Noël c'est aussi une liturgie, la liturgie de la crèche dans laquelle on dépose l'Enfant Dieu, car dans une vraie crèche, c’est ce soir et pas avant qu’arrive l’enfant Jésus.
Quant aux mages, on les attendra jusqu’au 6 janvier.
Cette liturgie de la crèche est l’une des rares liturgies domestiques qui nous reste, une liturgie qui rassemble la famille.

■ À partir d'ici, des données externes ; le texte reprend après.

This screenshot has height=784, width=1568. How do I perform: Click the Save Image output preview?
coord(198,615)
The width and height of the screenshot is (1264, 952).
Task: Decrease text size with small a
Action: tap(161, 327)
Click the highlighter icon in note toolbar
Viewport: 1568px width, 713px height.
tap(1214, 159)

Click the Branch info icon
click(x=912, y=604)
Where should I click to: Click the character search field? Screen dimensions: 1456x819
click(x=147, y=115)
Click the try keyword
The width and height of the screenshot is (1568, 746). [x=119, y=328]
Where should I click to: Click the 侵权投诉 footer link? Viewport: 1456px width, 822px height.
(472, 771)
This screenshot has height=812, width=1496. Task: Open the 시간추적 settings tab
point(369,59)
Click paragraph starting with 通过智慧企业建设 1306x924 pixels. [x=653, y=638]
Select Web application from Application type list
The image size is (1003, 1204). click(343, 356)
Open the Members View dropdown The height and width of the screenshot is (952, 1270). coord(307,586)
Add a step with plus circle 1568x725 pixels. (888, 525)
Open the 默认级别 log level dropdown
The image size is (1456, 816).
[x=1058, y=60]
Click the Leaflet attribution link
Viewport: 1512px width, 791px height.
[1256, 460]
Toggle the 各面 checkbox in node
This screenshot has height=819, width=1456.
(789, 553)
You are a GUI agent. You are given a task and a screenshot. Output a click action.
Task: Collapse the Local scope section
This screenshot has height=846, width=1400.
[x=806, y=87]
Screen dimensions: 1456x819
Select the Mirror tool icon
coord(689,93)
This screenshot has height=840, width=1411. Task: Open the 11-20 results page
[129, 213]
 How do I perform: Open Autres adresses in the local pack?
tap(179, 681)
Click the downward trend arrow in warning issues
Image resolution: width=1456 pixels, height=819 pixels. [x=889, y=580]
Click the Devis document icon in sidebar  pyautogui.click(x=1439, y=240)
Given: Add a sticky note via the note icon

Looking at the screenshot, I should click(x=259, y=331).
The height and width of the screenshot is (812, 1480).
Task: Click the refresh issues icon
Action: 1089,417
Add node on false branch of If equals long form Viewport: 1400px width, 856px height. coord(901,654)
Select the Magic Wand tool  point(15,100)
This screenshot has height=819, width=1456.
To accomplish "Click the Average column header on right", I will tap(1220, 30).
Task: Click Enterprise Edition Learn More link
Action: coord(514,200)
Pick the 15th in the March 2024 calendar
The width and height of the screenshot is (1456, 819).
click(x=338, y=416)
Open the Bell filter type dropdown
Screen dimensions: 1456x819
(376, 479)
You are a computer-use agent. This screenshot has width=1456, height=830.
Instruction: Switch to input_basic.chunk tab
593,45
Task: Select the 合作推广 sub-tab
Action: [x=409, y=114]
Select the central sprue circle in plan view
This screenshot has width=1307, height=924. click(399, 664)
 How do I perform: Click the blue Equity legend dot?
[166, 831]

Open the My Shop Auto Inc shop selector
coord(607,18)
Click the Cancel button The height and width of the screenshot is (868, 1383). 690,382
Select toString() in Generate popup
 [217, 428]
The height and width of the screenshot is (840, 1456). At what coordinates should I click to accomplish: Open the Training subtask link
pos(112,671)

Nous préférons parfois nos amis (que nous avons choisis) à notre famille que nous ne choisissons pas et au sein de laquelle nous pouvons ressentir ou de la jalousie ou une volonté de revanche ou telle plaie mal fermée, blessure d’amour propre, histoire de gros sous etc.
Les réunions de Noël peuvent paraître bien artificielles, elles n’en sont pas moins fort nécessaires, elles sont, selon le chant des anges, autant de déclarations de paix entre nous. Il est parfois plus difficile d’être en paix avec ses proches qu’avec ses lointains. Il faudrait que Noël soit le jour où l’on remette les dettes de nos débiteurs.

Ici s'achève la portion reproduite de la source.